Characterization of hamster NAD+-dependent 3(17)β-hydroxysteroid dehydrogenase belonging to the aldo-keto reductase 1C subfamily
Endo, Satoshi,Noda, Misato,Ikari, Akira,Tatematsu, Kenjiro,El-Kabbani, Ossama,Hara, Akira,Kitade, Yukio,Matsunaga, Toshiyuki
, p. 425 - 434 (2015/11/27)
The cDNAs for morphine 6-dehydrogenase (AKR1C34) and its homologous aldo-keto reductase (AKR1C35) were cloned from golden hamster liver, and their enzymatic properties and tissue distribution were compared. AKR1C34 and AKR1C35 similarly oxidized various xenobiotic alicyclic alcohols using NAD+, but differed in their substrate specificity for hydroxysteroids and inhibitor sensitivity. While AKR1C34 showed 3α/17β/20α-hydroxysteroid dehydrogenase activities, AKR1C35 efficiently oxidized various 3β- and 17β-hydroxysteroids, including biologically active 3β-hydroxy-5α/β-dihydro-C19/C21-steroids, dehydroepiandrosterone and 17β-estradiol. AKR1C35 also differed from AKR1C34 in its high sensitivity to flavonoids, which inhibited competitively with respect to 17β-estradiol (Ki 0.11-0.69 μM). The mRNA for AKR1C35 was expressed liver-specific in male hamsters and ubiquitously in female hamsters, whereas the expression of the mRNA for AKR1C34 displayed opposite sexual dimorphism. Because AKR1C35 is the first 3(17)β-hydroxysteroid dehydrogenase in the AKR superfamily, we also investigated the molecular determinants for the 3β-hydroxysteroid dehydrogenase activity by replacement of Val54 and Cys310 in AKR1C35 with the corresponding residues in AKR1C34, Ala and Phe, respectively. The mutation of Val54Ala, but not Cys310Phe, significantly impaired this activity, suggesting that Val54 plays a critical role in recognition of the steroidal substrate.

════════

■ What you are asked to do
In the passage on hamster hydroxysteroid dehydrogenase, which mutation in AKR1C35 significantly impaired its 3β-hydroxysteroid dehydrogenase activity? Please answer in a few words.

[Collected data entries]
════════

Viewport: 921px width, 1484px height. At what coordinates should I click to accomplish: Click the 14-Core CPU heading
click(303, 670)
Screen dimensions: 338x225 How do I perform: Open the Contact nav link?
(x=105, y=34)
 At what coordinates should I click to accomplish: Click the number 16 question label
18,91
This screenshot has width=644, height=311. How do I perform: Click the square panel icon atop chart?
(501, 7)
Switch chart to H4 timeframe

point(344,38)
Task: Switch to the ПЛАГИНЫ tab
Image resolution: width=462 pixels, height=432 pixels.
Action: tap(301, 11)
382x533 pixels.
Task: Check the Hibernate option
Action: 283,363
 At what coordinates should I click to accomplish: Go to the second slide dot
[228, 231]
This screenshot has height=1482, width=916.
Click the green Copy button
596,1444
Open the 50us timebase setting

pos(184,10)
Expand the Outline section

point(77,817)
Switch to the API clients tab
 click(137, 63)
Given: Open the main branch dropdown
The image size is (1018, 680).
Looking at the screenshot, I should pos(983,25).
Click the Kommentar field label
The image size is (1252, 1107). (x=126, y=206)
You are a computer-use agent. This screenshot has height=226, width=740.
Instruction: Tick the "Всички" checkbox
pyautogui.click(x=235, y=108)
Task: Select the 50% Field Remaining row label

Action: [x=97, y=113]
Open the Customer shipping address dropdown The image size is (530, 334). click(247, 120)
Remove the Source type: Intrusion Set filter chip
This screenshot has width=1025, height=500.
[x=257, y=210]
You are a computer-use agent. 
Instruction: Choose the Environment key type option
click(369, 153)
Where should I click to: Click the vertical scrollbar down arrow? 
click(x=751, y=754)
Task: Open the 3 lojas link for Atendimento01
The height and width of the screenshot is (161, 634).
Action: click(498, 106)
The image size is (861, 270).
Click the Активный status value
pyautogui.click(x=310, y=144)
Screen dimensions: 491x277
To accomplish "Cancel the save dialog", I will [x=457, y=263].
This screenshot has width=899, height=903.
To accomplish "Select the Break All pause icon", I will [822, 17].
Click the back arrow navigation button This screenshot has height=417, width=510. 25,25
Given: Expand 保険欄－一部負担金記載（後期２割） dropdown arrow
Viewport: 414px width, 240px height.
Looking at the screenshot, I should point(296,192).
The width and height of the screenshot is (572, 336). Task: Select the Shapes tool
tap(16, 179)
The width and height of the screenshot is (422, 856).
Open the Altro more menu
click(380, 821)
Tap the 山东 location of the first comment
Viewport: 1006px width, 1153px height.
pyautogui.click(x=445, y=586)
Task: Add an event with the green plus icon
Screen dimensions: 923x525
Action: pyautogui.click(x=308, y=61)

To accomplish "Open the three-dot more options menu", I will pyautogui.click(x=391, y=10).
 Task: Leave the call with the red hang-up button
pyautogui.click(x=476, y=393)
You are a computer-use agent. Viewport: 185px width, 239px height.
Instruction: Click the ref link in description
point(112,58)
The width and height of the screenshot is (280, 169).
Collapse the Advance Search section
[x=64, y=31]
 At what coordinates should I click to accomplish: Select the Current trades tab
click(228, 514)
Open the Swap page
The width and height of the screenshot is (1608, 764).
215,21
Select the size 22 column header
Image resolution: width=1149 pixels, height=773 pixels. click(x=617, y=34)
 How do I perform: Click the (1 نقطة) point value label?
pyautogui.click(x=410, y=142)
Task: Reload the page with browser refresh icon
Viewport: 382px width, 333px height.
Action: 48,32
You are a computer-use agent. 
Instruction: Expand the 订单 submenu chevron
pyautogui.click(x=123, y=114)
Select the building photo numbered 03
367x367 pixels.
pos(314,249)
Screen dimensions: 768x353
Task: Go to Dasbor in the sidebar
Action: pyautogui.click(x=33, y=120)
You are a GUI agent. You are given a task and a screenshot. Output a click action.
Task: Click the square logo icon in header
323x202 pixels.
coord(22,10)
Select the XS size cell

════════

■ Response area
Val54Ala